ACTIVITY: For the data below, give again exactly the lines from the one containing "Where should I click to: Click the red" through the one containing "This screenshot has height=736, width=1309.", both ends included, and no others.

************

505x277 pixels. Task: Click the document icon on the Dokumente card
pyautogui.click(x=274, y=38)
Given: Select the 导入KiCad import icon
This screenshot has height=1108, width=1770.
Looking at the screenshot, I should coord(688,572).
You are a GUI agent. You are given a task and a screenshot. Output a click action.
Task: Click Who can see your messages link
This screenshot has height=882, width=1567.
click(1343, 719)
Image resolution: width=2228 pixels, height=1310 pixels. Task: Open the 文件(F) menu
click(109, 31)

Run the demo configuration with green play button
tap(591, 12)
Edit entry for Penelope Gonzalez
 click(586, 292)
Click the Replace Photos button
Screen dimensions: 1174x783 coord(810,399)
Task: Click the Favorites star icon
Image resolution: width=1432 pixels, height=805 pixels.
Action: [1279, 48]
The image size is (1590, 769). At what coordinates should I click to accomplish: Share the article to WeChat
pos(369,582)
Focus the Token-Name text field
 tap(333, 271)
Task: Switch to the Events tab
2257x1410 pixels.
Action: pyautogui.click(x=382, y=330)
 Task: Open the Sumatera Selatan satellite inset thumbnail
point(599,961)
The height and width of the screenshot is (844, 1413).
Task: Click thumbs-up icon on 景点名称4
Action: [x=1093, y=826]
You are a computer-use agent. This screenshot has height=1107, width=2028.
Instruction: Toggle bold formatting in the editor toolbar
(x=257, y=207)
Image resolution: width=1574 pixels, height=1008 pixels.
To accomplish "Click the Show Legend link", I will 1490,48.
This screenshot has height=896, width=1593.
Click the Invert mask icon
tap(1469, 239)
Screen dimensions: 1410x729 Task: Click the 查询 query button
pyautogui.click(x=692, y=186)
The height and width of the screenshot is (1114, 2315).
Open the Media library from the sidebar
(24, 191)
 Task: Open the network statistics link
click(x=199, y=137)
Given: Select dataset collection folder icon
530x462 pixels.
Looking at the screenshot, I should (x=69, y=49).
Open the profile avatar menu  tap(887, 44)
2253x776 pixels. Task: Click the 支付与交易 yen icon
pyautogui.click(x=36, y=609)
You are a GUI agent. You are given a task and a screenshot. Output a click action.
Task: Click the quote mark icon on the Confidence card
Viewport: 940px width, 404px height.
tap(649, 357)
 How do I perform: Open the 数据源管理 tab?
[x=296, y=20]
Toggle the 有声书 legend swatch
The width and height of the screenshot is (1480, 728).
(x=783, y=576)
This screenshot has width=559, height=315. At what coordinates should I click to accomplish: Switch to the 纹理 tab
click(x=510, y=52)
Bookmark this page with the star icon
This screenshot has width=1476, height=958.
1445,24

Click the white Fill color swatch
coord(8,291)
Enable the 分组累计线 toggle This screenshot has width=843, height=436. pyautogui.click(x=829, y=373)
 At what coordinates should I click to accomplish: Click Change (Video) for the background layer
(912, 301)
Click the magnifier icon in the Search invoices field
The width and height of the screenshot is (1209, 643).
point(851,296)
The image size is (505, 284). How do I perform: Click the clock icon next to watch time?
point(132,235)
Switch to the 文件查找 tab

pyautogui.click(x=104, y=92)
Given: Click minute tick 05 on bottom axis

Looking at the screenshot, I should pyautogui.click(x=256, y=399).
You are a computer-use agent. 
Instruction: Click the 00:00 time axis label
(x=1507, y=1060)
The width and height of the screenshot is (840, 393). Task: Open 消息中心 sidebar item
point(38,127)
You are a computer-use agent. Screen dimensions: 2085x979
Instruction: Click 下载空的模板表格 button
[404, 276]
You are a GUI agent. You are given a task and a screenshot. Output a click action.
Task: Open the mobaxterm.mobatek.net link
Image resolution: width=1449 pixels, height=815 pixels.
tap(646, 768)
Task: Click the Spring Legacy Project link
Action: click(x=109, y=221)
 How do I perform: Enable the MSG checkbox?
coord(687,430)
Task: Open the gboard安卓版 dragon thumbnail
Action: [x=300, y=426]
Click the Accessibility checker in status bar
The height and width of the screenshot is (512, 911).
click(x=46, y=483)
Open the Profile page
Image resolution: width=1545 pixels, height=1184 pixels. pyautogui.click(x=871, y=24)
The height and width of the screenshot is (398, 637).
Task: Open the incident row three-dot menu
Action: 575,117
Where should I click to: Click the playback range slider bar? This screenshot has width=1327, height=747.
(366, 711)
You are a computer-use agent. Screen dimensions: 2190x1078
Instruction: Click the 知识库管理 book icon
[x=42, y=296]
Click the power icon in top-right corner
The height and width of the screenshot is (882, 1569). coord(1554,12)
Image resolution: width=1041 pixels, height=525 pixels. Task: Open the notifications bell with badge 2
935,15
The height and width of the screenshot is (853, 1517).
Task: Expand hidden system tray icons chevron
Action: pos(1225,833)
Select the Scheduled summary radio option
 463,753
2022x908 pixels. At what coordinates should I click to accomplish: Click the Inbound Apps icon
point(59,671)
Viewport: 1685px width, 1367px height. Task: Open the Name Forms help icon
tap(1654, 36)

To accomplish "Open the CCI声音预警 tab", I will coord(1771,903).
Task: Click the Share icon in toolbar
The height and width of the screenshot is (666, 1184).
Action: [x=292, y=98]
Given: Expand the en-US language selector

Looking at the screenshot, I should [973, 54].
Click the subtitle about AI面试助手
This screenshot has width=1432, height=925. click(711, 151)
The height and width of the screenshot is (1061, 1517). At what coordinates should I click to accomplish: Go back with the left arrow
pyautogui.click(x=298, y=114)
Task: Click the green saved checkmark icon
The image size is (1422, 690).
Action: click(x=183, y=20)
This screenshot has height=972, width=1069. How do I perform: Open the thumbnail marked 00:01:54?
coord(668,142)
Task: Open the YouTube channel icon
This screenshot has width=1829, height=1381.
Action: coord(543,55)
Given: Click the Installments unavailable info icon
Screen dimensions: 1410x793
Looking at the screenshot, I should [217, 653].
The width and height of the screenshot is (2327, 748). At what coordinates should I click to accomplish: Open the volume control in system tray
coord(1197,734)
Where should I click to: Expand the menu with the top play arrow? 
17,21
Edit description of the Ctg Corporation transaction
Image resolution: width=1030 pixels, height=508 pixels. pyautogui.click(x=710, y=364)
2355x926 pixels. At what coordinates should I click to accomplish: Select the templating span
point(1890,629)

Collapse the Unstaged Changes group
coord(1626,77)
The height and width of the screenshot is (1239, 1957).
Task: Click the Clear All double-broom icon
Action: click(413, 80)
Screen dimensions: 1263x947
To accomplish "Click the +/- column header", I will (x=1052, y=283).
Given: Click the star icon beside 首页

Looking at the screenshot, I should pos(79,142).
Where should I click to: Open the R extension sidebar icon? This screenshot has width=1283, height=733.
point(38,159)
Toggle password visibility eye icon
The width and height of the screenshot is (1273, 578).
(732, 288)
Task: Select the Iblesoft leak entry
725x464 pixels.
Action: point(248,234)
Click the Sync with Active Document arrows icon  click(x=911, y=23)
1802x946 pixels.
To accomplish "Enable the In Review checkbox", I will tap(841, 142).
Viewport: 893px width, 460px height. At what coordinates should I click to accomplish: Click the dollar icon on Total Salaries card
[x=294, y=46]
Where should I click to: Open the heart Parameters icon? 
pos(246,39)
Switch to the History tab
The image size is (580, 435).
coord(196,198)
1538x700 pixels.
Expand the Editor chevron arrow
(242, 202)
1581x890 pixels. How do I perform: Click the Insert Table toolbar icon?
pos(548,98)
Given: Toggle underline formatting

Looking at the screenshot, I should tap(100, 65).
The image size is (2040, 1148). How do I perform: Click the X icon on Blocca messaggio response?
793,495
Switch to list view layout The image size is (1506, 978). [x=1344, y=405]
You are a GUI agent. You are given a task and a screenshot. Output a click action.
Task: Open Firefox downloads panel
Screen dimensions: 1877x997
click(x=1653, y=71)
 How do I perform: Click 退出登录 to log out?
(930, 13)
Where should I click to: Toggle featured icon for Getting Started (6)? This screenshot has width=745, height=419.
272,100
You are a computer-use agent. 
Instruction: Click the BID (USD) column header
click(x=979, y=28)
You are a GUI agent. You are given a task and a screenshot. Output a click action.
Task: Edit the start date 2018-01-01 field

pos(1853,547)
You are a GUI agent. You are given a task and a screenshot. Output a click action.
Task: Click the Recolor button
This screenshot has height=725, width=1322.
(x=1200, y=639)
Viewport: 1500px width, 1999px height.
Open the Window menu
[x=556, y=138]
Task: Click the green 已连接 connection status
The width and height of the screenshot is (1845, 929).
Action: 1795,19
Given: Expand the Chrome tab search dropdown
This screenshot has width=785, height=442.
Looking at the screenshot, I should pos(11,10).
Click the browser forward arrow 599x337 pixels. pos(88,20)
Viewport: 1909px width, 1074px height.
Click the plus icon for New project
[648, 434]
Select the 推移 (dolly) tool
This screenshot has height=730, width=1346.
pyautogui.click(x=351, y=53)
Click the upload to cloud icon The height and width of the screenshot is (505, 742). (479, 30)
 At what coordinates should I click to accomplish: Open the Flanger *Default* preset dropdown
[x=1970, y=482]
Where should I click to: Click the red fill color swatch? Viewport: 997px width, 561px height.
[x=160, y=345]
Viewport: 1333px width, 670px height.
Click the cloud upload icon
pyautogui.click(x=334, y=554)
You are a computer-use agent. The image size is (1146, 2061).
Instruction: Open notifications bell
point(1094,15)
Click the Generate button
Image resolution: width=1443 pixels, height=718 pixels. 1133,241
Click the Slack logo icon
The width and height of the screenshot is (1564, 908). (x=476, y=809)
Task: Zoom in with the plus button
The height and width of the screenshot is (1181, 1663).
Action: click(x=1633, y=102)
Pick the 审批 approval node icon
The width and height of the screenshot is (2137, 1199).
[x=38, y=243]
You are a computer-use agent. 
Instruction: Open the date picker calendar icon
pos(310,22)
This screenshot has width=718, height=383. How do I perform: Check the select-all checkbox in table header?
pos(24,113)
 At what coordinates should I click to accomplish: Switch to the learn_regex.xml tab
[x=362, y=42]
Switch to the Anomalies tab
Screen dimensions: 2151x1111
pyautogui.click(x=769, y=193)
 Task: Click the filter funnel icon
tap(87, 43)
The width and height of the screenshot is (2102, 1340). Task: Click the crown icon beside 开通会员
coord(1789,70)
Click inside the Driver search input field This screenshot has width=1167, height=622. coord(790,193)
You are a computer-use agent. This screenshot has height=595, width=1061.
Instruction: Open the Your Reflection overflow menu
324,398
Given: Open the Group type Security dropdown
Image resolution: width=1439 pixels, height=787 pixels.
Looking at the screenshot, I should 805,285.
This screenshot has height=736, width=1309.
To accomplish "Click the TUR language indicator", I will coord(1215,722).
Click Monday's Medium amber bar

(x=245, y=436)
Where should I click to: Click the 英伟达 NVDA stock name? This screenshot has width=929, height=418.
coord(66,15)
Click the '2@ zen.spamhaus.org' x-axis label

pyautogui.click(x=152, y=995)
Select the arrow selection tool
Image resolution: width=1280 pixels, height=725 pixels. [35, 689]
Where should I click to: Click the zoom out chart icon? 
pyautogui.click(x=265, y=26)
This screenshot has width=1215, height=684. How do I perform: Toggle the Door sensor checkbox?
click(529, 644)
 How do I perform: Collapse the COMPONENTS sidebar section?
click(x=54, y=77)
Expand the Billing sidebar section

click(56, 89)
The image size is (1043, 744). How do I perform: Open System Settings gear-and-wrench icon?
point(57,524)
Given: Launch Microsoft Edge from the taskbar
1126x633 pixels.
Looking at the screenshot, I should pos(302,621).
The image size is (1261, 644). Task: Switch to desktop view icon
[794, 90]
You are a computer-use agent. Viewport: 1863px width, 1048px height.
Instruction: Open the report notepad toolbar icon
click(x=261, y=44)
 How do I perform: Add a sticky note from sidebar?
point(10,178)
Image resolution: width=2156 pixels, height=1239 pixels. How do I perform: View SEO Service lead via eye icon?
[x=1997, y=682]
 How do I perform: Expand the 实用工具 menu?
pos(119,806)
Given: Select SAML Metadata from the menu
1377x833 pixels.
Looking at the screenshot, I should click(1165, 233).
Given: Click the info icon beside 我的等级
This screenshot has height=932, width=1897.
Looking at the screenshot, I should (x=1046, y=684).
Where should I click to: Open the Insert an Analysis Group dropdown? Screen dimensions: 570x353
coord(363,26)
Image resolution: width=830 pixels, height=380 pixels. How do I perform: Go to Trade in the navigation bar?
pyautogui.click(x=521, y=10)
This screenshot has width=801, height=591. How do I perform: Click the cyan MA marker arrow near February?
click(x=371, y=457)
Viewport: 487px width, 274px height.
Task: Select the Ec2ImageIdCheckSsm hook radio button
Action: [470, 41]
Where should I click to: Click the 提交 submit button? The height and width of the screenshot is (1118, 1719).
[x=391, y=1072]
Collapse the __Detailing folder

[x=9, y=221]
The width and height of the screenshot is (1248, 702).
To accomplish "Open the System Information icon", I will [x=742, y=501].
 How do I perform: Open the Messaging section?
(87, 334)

************

ANSWER TO THE EXERCISE:
Where should I click to: Click the red fill color swatch? Viewport: 997px width, 561px height.
[x=160, y=345]
Viewport: 1333px width, 670px height.
Click the cloud upload icon
pyautogui.click(x=334, y=554)
You are a computer-use agent. The image size is (1146, 2061).
Instruction: Open notifications bell
point(1094,15)
Click the Generate button
Image resolution: width=1443 pixels, height=718 pixels. 1133,241
Click the Slack logo icon
The width and height of the screenshot is (1564, 908). (x=476, y=809)
Task: Zoom in with the plus button
The height and width of the screenshot is (1181, 1663).
Action: click(x=1633, y=102)
Pick the 审批 approval node icon
The width and height of the screenshot is (2137, 1199).
[x=38, y=243]
You are a computer-use agent. 
Instruction: Open the date picker calendar icon
pos(310,22)
This screenshot has width=718, height=383. How do I perform: Check the select-all checkbox in table header?
pos(24,113)
 At what coordinates should I click to accomplish: Switch to the learn_regex.xml tab
[x=362, y=42]
Switch to the Anomalies tab
Screen dimensions: 2151x1111
pyautogui.click(x=769, y=193)
 Task: Click the filter funnel icon
tap(87, 43)
The width and height of the screenshot is (2102, 1340). Task: Click the crown icon beside 开通会员
coord(1789,70)
Click inside the Driver search input field This screenshot has width=1167, height=622. coord(790,193)
You are a computer-use agent. This screenshot has height=595, width=1061.
Instruction: Open the Your Reflection overflow menu
324,398
Given: Open the Group type Security dropdown
Image resolution: width=1439 pixels, height=787 pixels.
Looking at the screenshot, I should 805,285.
This screenshot has height=736, width=1309.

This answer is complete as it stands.